MCP Server Boilerplate

MCP Server Boilerplate

A TypeScript template for building Model Context Protocol servers with example tools, type-safe validation, and best practices for integrating custom functionality with AI assistants like Cursor and Claude.

Category
访问服务器

README

MCP Server Boilerplate

A TypeScript template for building Model Context Protocol (MCP) servers.

This boilerplate provides a solid foundation for creating MCP servers that can integrate with Cursor, Claude, and other AI assistants.
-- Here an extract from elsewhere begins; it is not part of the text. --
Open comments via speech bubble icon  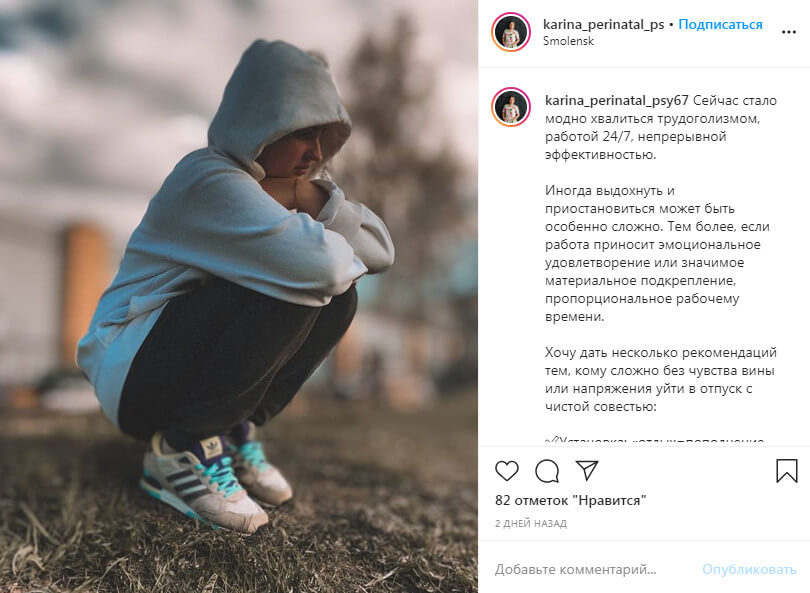(x=547, y=471)
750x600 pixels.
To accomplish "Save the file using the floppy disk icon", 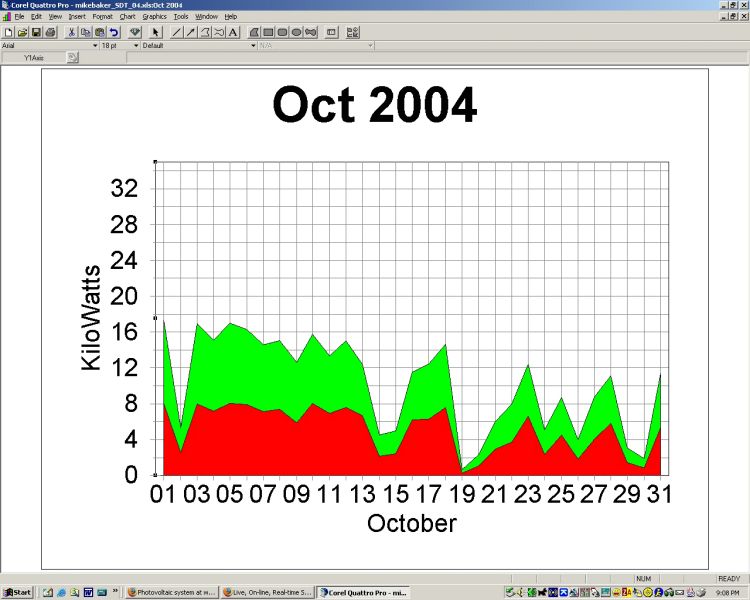I will [x=36, y=32].
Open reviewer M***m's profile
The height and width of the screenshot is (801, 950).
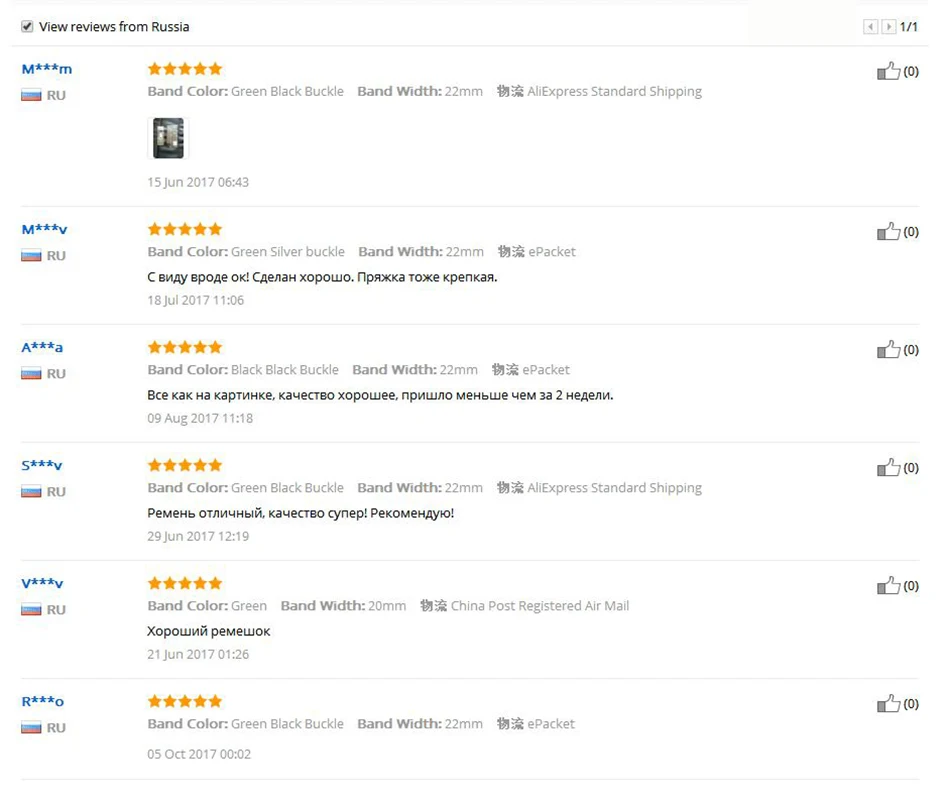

It includes best practices, example tools, proper error handling, and a well-structured TypeScript codebase.

What This Template Provides

  • Complete MCP Server Setup: Ready-to-use server with proper configuration
  • Example Tools: Demonstrates common MCP tool patterns and best practices
  • TypeScript Integration: Full type safety with Zod validation
  • Error Handling: Robust error handling patterns throughout
  • Testing Setup: Vitest configuration for unit testing
  • Development Workflow: Build, watch, and inspection scripts

Key Features

Type-Safe Development: Built with TypeScript and Zod for runtime validation and compile-time safety.

Modular Architecture: Well-organized code structure with separate modules for tools, utilities, and types.
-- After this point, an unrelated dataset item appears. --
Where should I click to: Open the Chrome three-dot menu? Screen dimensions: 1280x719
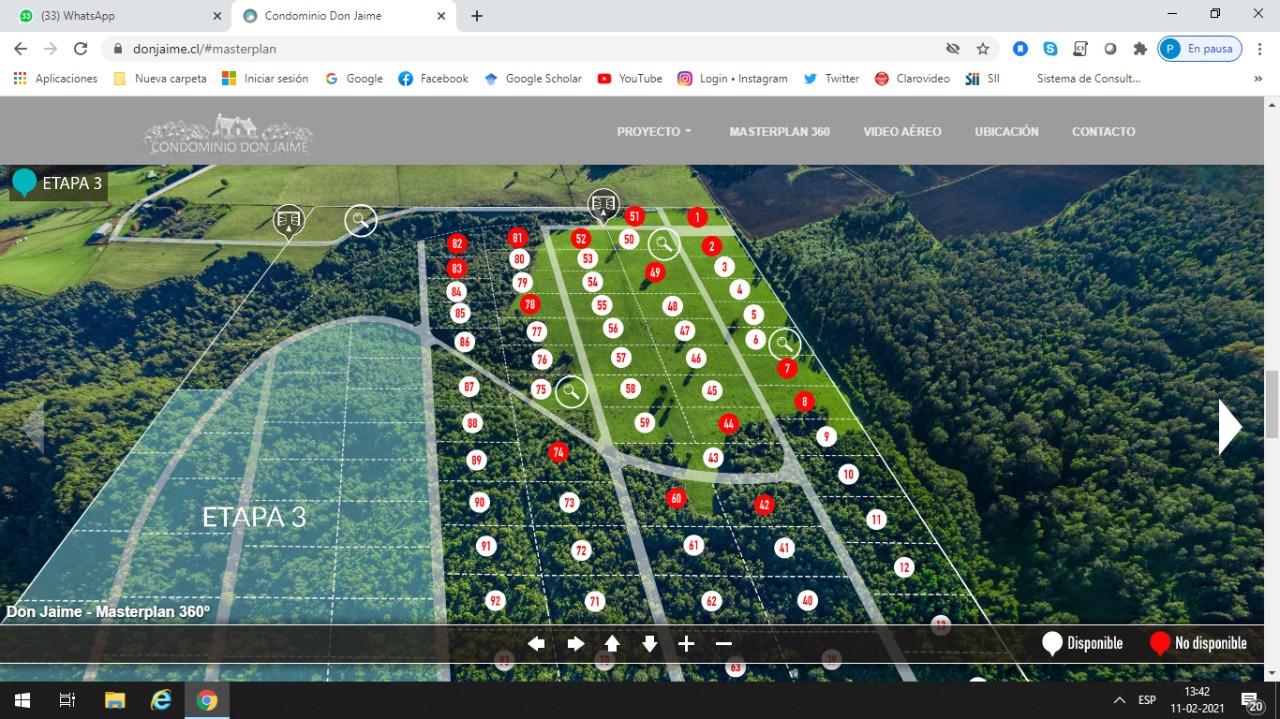(x=1259, y=49)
Example Patterns: Demonstrates data retrieval, search, analytics, and system utilities.

Development Ready: Includes hot reload, testing, and MCP inspector integration.

Quick Start

1. Clone and Setup

git clone https://github.com/vltansky/mcp-boilerplate.git
cd mcp-server-boilerplate
yarn install
yarn build

2. Configure MCP Client

Add to your .cursor/mcp.json or other MCP client configuration:

{
  "mcpServers": {
    "my-custom-server": {
      "command": "node",
      "args": ["path/to/your/dist/server.js"]
    }
  }
}

3. Start Developing

yarn watch  # Start development with hot reload

4. Test Your Tools

Use the MCP inspector to test your tools:

yarn inspector

Task Master - Getting Started

Once you have your MCP server running, here's how to get the most out of the Task Master workflow:

Next Steps for Project Success

  1. Configure AI models (if needed) and add API keys to .env

    • Models: Use task-master models commands
    • Keys: Add provider API keys to .env (or inside the MCP config file i.e. .cursor/mcp.json)
  2. Discuss your idea with AI and ask for a PRD using example_prd.txt, and save it to scripts/PRD.txt

  3. Ask Cursor Agent (or run CLI) to parse your PRD and generate initial tasks:

    • MCP Tool: parse_prd | CLI: task-master parse-prd scripts/prd.txt
  4. Ask Cursor to analyze the complexity of the tasks in your PRD using research

    • MCP Tool: analyze_project_complexity | CLI: task-master analyze-complexity
  5. Ask Cursor to expand all of your tasks using the complexity analysis

  6. Ask Cursor to begin working on the next task

  7. Add new tasks anytime using the add-task command or MCP tool

  8. Ask Cursor to set the status of one or many tasks/subtasks at a time. Use the task id from the task lists.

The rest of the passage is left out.